• _YOUR GOAL_
An exact copy is needed of the lines from the one that contains "The width and" through the final line of the data below, with pictures left out.

• _DATA SHOWN_
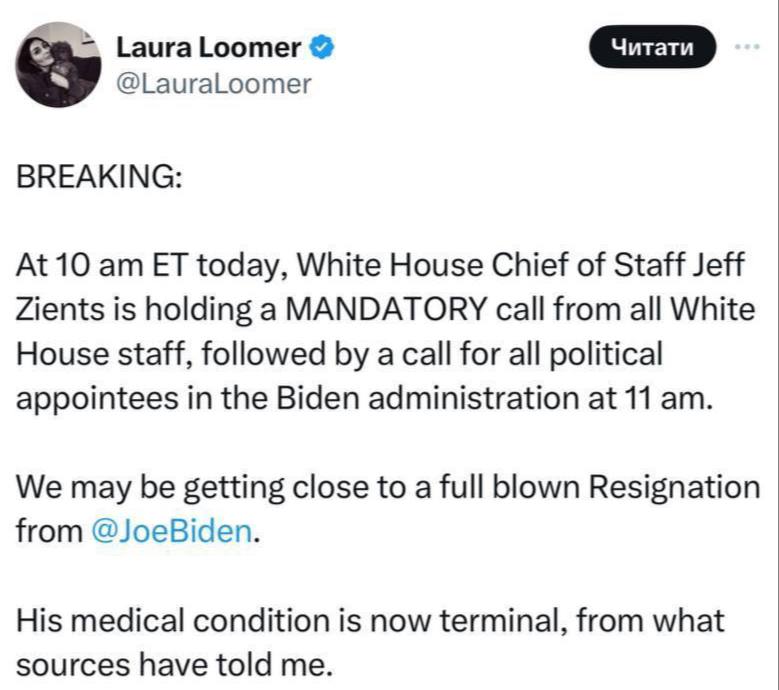Click the Читати follow button
This screenshot has width=779, height=690.
click(x=654, y=47)
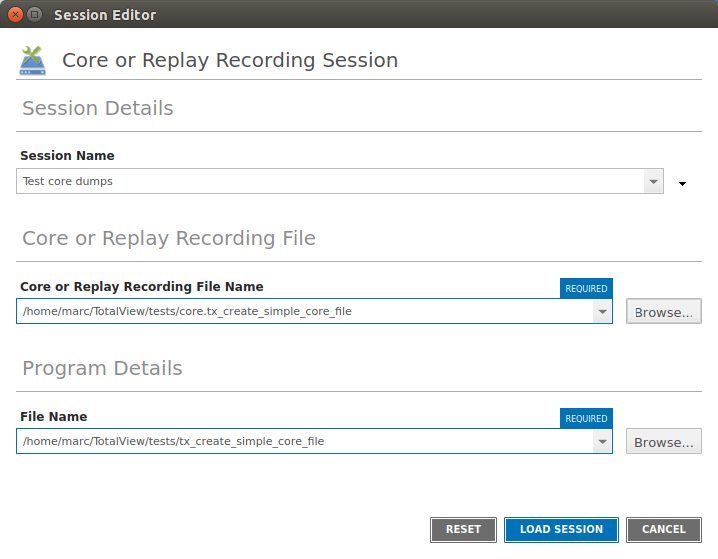
Task: Browse for the program file
Action: (664, 442)
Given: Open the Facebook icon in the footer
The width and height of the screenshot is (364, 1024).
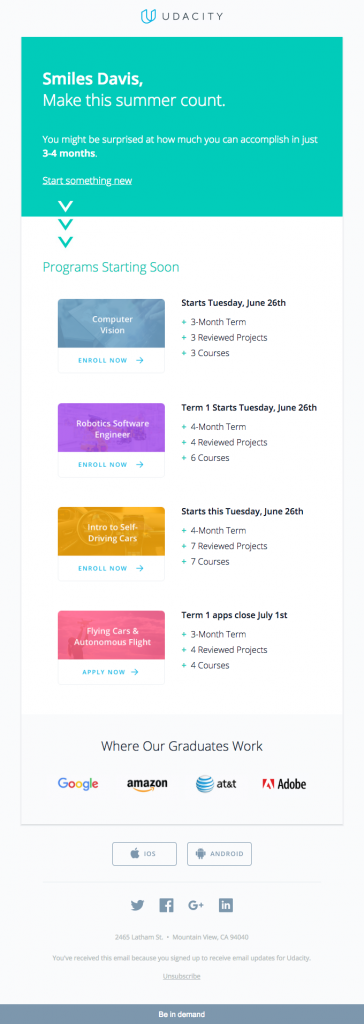Looking at the screenshot, I should pyautogui.click(x=167, y=905).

• _FINISHED TASK_
The width and height of the screenshot is (364, 1024).
Looking at the screenshot, I should pyautogui.click(x=167, y=905).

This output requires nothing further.